GQA (Grouped-Query Attention)

  • GQA é uma técnica introduzida no Llama 2 que oferece economia de memória e melhora de desempenho.
  • No Llama 3, o GQA é aplicado a todos os modelos acima de 8B.

Scaled Dot-Product Attention

  • Cada atenção é calculada por meio de Multi-Head Attention.
  • O resultado é obtido com softmax e matmul.

Feed Forward

  • O Feed Forward do modelo Llama usa 3 camadas lineares e não tem bias.
  • Ele gera o valor swish, multiplica por x_V e depois reduz a escala novamente.

SwiGLU

  • O SwiGLU melhora o desempenho do modelo com uma combinação característica de várias camadas feed-forward.

Linear

  • Na saída final, apenas o último logit é calculado com matmul para aumentar a velocidade.

Geração

  • Os tokens são gerados um por um usando os logits extraídos.
  • O processo é dividido em Prefill Phase e Decode Phase.
  • Na Prefill Phase, toda a entrada é passada; na Decode Phase, apenas o ID do último token é passado para obter o resultado.

Exemplo

  • É possível executar da seguinte forma:
    $ python llama3.py "I have a dream"  
    

GitHub

Referências

  1. Exploring and Building the Llama 3 Architecture
  2. Rotation Matrix
  3. Mastering LLM Techniques: Inference Optimization
  4. arXiv:2305.13245

Opinião do GN⁺

  • Estrutura e desempenho do modelo Llama 3: O modelo Llama 3 mantém a estrutura do Llama 2 anterior, mas melhora bastante o desempenho.
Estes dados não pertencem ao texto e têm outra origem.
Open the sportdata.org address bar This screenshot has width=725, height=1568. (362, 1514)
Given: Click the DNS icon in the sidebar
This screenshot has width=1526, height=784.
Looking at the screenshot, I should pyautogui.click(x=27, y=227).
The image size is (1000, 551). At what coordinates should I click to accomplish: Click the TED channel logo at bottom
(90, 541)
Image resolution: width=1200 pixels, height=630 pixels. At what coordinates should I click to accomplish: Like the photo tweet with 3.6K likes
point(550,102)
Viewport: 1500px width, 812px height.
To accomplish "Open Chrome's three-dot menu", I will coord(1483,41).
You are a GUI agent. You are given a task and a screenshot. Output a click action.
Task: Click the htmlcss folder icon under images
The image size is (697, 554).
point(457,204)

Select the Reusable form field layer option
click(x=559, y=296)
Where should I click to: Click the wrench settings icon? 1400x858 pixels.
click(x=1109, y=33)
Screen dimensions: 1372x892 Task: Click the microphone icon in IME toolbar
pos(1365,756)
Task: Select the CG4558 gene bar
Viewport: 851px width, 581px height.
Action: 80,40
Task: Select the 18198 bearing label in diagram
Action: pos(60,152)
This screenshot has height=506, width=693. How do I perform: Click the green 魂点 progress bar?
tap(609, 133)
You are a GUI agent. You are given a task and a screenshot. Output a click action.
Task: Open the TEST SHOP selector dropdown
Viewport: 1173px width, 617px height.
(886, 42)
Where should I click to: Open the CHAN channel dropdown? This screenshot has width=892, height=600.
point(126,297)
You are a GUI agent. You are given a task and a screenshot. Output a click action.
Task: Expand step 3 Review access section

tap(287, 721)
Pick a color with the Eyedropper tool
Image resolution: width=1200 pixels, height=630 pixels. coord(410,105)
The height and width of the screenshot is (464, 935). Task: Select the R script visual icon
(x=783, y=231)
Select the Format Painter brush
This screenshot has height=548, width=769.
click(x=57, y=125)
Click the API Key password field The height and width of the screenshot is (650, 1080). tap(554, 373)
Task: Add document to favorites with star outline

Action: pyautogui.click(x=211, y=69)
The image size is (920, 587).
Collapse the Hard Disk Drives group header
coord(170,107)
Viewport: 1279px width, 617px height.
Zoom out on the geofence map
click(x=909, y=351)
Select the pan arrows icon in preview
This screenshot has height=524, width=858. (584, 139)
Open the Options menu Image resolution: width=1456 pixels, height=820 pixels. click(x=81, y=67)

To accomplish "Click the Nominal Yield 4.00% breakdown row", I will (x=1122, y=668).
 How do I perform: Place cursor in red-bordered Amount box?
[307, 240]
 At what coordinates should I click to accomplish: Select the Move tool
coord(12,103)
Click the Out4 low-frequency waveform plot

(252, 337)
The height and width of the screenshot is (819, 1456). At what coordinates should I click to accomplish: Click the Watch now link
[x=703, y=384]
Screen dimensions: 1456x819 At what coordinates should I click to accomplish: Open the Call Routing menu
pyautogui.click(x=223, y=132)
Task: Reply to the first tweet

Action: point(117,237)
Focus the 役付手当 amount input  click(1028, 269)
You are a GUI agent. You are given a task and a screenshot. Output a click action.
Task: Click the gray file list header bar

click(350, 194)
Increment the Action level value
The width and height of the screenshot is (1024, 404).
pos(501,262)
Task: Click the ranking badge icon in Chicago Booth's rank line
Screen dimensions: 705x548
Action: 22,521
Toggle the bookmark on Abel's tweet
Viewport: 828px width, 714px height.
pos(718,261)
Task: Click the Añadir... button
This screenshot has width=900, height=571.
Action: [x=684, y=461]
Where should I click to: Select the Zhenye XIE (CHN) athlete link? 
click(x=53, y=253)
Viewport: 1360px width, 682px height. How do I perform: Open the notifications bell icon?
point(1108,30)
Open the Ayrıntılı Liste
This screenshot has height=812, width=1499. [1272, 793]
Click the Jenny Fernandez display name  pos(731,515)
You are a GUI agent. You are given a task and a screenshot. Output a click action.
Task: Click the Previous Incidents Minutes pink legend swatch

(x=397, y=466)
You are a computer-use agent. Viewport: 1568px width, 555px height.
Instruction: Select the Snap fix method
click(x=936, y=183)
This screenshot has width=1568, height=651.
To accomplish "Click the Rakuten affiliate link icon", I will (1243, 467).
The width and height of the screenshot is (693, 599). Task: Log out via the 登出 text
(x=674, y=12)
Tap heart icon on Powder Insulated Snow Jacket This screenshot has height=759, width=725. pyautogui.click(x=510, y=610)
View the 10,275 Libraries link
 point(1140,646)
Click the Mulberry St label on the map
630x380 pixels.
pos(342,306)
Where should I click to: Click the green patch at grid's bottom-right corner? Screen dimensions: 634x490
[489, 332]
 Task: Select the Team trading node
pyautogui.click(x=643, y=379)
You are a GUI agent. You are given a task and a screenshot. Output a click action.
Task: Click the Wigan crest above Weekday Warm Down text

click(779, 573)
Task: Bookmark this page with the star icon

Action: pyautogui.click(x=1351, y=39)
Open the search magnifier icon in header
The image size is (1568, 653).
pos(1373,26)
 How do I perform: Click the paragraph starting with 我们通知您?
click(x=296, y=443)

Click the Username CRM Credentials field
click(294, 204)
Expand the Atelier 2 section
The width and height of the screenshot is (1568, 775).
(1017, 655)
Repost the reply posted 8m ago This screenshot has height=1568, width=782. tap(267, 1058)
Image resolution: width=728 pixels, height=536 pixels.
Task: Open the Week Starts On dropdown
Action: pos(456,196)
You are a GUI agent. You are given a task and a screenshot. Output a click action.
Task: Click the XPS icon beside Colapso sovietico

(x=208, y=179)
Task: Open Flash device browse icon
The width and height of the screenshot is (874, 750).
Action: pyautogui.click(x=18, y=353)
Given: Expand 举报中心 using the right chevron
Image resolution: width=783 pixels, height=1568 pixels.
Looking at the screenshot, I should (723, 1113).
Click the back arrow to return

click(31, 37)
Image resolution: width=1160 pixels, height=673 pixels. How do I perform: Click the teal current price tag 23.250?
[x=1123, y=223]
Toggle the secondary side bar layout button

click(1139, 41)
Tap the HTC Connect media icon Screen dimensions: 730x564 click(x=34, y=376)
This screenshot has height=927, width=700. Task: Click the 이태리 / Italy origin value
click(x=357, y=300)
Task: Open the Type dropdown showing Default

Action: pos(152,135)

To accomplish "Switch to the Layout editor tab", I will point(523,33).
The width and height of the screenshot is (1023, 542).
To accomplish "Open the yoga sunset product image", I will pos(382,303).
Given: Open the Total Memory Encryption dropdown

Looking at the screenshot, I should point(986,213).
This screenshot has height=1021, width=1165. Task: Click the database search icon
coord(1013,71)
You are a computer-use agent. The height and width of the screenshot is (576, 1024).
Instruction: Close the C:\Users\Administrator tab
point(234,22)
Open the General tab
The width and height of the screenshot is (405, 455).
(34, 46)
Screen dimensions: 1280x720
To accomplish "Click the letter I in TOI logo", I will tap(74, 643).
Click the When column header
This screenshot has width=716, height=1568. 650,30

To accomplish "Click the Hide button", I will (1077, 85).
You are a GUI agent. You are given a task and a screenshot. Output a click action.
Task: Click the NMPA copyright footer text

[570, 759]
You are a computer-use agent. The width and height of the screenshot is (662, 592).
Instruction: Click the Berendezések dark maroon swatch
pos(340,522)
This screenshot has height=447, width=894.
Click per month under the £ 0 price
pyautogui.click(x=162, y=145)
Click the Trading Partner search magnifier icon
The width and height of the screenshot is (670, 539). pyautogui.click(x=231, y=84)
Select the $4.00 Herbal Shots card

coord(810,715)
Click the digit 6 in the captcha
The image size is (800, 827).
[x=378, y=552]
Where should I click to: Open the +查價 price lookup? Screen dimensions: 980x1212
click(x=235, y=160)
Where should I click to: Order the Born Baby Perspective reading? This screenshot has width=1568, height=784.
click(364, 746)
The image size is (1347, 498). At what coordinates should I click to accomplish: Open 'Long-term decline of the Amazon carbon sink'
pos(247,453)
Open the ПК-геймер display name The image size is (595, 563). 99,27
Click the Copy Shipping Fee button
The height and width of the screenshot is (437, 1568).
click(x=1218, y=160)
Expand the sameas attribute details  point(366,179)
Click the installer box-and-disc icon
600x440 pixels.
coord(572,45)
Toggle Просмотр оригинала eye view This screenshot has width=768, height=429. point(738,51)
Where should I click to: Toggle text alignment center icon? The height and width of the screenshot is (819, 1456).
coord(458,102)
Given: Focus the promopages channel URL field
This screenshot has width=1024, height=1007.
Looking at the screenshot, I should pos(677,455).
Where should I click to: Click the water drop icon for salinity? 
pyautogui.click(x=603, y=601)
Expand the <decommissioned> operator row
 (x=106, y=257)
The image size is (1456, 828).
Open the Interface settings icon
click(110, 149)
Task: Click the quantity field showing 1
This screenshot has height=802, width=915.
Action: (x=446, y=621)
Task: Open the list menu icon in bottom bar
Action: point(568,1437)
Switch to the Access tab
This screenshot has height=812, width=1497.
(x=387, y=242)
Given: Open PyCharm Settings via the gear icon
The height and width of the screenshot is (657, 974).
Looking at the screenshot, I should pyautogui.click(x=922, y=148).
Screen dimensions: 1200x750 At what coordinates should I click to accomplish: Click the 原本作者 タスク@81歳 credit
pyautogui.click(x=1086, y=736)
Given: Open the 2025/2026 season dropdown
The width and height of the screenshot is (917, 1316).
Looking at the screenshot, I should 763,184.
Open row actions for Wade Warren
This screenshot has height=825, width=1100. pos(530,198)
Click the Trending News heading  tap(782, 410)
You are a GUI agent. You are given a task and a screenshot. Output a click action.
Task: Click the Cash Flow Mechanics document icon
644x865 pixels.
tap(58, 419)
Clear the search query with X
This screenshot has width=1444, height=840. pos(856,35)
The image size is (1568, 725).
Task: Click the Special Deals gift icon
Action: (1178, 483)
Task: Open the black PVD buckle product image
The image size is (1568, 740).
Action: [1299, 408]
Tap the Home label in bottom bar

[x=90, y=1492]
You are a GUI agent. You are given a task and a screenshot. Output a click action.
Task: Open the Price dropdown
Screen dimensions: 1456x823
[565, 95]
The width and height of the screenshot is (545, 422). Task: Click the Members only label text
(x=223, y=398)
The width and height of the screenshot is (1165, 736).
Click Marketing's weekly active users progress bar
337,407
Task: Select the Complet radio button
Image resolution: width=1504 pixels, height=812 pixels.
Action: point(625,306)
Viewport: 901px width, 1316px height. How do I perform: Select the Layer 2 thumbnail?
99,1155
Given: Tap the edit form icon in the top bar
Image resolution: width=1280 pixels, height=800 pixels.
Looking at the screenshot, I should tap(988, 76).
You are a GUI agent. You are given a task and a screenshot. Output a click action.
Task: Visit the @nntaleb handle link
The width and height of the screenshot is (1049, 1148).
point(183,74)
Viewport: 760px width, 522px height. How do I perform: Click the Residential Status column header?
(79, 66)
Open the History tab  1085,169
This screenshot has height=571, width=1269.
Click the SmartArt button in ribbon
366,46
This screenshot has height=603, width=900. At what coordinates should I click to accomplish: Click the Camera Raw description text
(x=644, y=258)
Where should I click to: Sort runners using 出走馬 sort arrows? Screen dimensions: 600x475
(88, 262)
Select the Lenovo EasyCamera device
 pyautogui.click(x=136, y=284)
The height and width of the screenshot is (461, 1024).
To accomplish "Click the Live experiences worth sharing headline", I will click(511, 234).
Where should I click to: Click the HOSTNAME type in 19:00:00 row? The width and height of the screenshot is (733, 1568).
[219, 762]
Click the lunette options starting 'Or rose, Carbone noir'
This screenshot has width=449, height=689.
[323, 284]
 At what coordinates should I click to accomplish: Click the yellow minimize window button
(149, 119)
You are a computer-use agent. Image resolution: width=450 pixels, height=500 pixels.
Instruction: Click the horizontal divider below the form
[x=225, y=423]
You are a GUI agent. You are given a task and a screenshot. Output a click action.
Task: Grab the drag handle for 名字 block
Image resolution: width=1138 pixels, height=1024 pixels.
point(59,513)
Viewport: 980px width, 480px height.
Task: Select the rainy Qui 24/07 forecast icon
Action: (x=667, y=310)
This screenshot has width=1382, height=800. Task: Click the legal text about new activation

Isso é resultado de um projeto que considera ao mesmo tempo escalabilidade e eficiência.
  • Por que implementar com NumPy: Ao implementar o modelo com NumPy, é possível entender de forma mais intuitiva sua estrutura e funcionamento. Isso ajuda bastante estudantes e pesquisadores.
  • Introdução do GQA: O GQA é uma técnica que oferece ao mesmo tempo economia de memória e melhora de desempenho, e sua aplicação em todos os modelos do Llama 3 maximiza a eficiência do modelo.
  • Importância do cache KV: O cache KV tem um papel importante em modelos generativos no estilo GPT, e por meio dele é possível aumentar bastante a eficiência computacional do modelo.
  • Caso de uso prático: Com o código de exemplo, é possível executar o modelo na prática, o que é uma boa oportunidade para verificar diretamente seu desempenho.

1 comentários

 
xguru 2024-05-17

O que foi postado no Hacker News estava em inglês, mas foi alterado para o link que o autor original, Likejazz, escreveu em coreano.